A school nurse shortage throughout North Carolina makes parents like Christine Motsinger nervous to leave their kids at school.
"It's something that I get very nervous about every single day when I'm dropping him off, and I don't breathe that sigh of relief until I pick him up every day," she said.
Since birth, Motsinger's 3-year-old son Seth has had severe food allergies to many common foods like peanuts, peas, beans and bananas.
So Motsinger's cause for concern is that her child's school, Davie Academy, does not have a full-time nurse.
"It just takes one child, one reaction, one asthma attack, and not having a nurse on staff for something tragic to happen," she said.
Of all the counties in North Carolina, Davidson County has the worst student to nurse ratio -- 3,625 to one.
But Forsyth County Health Department's School Health Supervisor, Caren Jenkins, says she would love to have more nurses on staff in Forsyth County, too. Right now, its ratio is 1,849 students to each nurse.
"Right now we're just doing the best we can to work individually to give the best top notch care we can," Jenkins said.
She also noted that County Commissioners recently approved funding to add two more full-time nurses in Forsyth County schools. She hopes this will be a trend every year.

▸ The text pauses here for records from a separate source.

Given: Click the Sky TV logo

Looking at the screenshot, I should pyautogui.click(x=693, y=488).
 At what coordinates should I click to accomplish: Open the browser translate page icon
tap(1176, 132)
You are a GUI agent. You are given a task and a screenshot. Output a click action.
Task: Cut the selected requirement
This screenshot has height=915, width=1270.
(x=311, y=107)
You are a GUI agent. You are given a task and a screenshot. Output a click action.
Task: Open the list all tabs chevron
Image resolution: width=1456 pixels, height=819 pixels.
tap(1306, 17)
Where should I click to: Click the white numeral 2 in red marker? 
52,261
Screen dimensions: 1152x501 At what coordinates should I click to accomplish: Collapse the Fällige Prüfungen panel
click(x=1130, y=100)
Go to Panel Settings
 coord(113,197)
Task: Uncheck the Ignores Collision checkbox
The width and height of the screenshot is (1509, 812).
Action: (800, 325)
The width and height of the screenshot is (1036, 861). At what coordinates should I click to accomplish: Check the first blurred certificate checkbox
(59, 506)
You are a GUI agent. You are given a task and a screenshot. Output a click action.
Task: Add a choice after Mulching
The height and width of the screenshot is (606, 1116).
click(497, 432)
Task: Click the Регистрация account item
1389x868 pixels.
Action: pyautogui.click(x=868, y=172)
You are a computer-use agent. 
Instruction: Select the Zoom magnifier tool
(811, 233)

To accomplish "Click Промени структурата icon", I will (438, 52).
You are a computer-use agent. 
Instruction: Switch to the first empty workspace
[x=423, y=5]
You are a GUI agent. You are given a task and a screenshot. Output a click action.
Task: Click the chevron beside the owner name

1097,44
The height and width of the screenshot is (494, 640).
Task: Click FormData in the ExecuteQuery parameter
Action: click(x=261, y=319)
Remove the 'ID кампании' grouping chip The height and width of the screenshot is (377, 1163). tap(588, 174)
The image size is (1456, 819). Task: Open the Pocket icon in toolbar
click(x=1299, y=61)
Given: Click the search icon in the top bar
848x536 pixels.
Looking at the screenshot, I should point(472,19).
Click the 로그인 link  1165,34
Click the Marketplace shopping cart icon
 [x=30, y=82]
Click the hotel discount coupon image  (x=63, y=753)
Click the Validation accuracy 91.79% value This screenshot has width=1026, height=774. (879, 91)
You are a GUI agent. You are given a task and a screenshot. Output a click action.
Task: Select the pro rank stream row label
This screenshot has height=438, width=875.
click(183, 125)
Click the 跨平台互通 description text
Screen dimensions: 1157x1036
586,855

Because of the nurse shortage, Jenkins says school nurses have trained teachers to handle emergency situations, like administering EpiPens.
Parents like Christine Motsinger say no teacher with a few days or weeks of medical training can substitute a nurse who has gone through years of schooling.
"You've got teachers that are already overworked," Motsinger said. "So when you have to make a five minute decision as to whether to administer an epipen or not, you really want somebody that is trained for that...to be able to save that life."
The best student to nurse ratio in the state is Pamlico County Schools, at 318 to one.